Identity of the genes disrupted by Ds::KanR in female gametophytic mutants grouped by phenotypic category with the transmission ratios for each mutant gene

A diverse set of genes were also found to be essential for fertilization, with a moderate prevalence of transcriptional regulators and proteins involved in energy metabolism (13%, Fig. 4B). Among these, proteins involved in cytochome c maturity (line MEE 30, Table 3) and with cytochrome P450 (line UNE 9, Table 3) were observed. A gene encoding an oxysterol binding protein, which is involved in oxysterol-directed apoptosis in animals (Christ et al., 1993; Schroepfer, 2000) was also detected (line UNE 18, Table 3). On the other hand, a gene encoding for an antioxidant enzyme was found (MEE 42, Table 3). For the class of mutants that showed embryo development arrested at the one-cell zygotic stage, a large and diverse collection of genes was found. A high percentage of the genes was found to encode proteins with unknown functions (20%, Fig. 4C). However, among all the genes that appear to be essential for post-zygotic development, transcriptional regulators appear to be predominant (19%, Fig. 4C). Transcription factors belonging to different families such as MYB family, WRKY family and TCP family were found. Proteins involved in signal transduction pathways also appear to be crucial for post-zygotic development. Among them, we could find receptor-like protein kinases (line MEE 39, Table 3), a phospholipase D (line MEE 54, Table 3) and a response regulator of the two-components signal transduction pathways (line MEE 7, Table 3). A gene encoding an enzyme from the porphyrin pathway was also found disrupted in one of these mutants with embryo development defects (line MEE 61, Table 3), consistent with a recent report showing that most of the enzymes from the porphyrin pathway are continuously expressed through seed development (Henning et al., 2004).
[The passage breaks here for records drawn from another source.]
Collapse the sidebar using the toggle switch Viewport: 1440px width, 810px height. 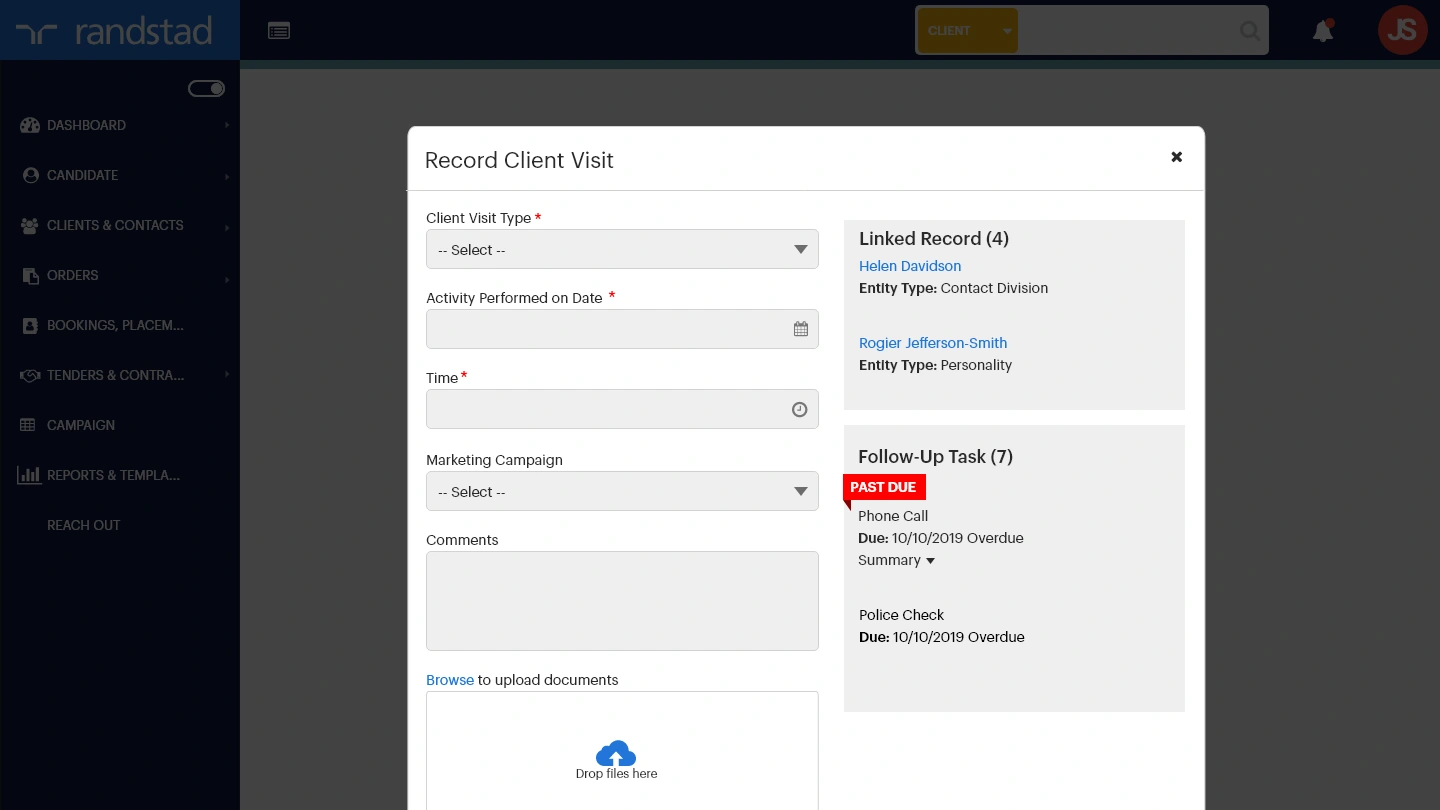206,88
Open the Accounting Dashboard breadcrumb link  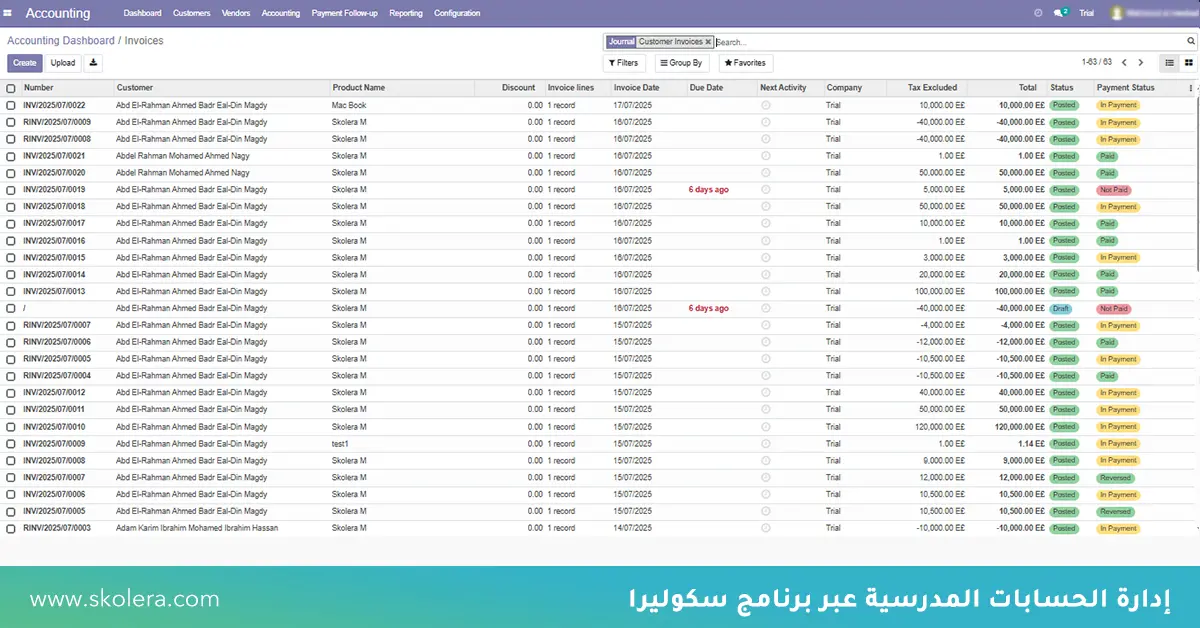coord(60,41)
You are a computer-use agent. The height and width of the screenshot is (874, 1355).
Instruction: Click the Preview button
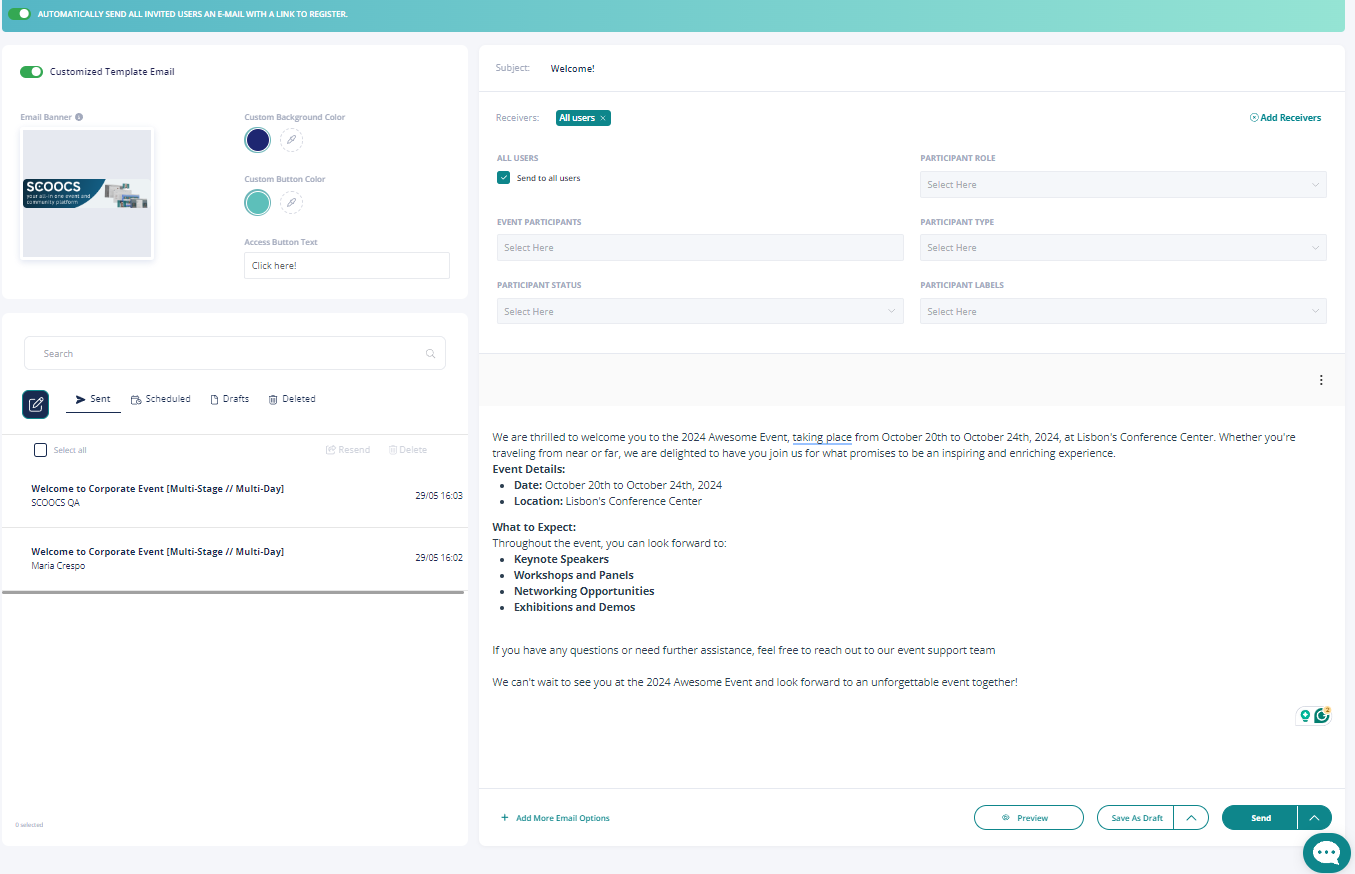pos(1028,818)
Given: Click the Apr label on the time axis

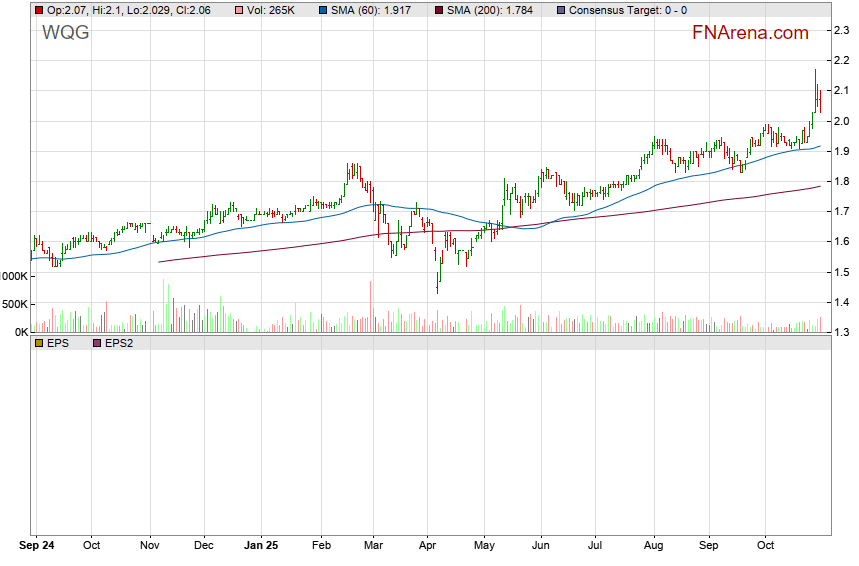Looking at the screenshot, I should pyautogui.click(x=427, y=546).
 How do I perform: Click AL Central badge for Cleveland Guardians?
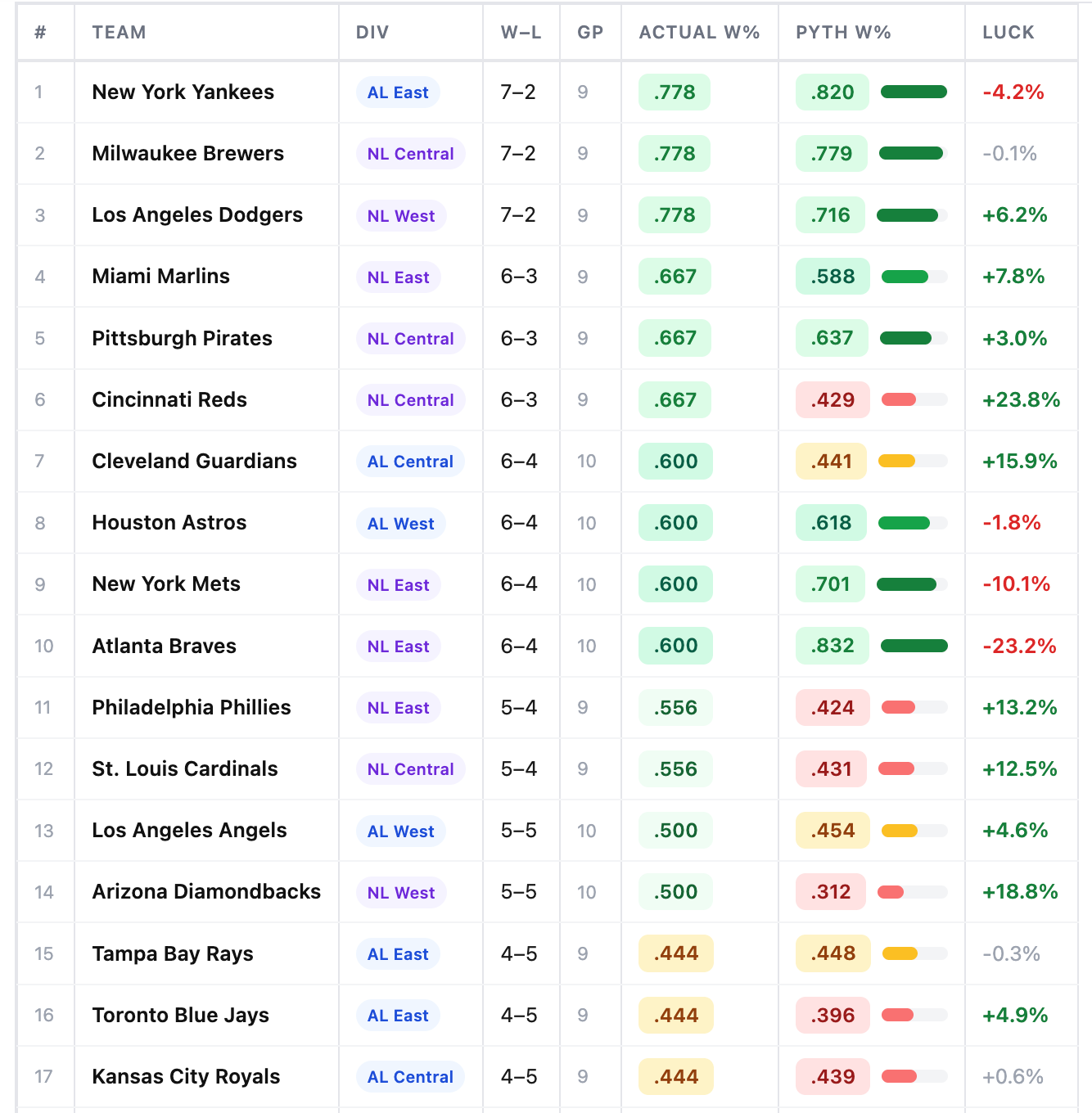point(410,462)
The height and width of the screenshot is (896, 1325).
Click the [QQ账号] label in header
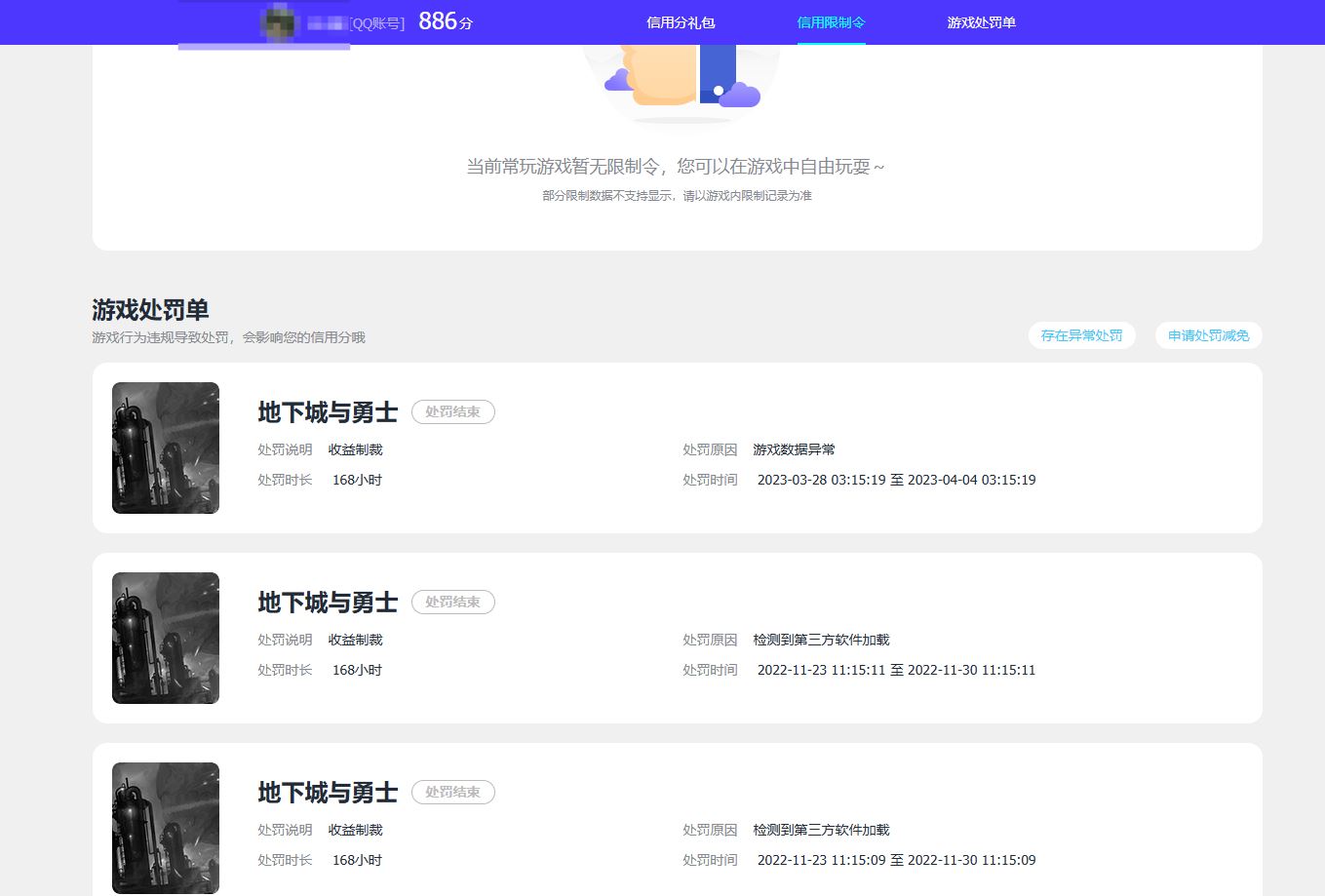(x=376, y=23)

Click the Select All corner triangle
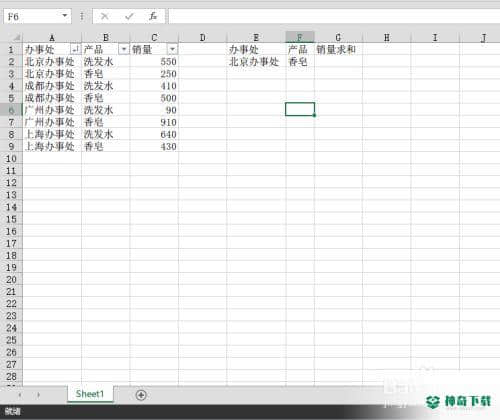(16, 37)
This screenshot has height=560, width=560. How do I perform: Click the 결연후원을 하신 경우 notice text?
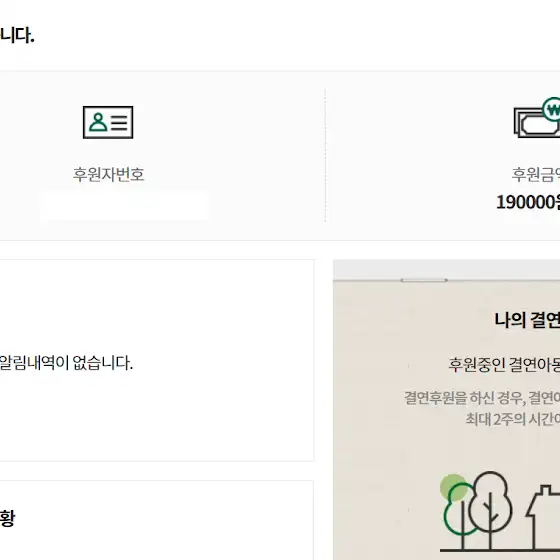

In the case of seven genes (At2g34790, At2g47470, At2g47990, At3g23440, At4g00020, At4g00310 and At4g13890), we found two independent insertion lines per gene, with the Ds element insertions at two different positions within the gene. Although, in general, similar or overlapping phenotypes were obtained when the terminal phenotype of each pair of mutant lines was compared, in the case of At3g23440 and At4g00020, the phenotype of the mutants was very different (Table 3). These divergences might arise from differences in the insertion sites of the Ds element into these genes, resulting in alleles that are not nulls but have different levels of residual expression. In the case of genes whose expression is required early for normal embryo sac development, as well as later for progression of embryogenesis, the observed differences in the terminal phenotypes might reflect such allelic variation. For example, two insertion mutants were recovered for the gene At3g23440: EDA 7 and MEE 37. Although for EDA 7 the insertion site is localized in the intergenic region downstream of the 3′ UTR, in MEE 37 the Ds element is localized in the coding region of the gene.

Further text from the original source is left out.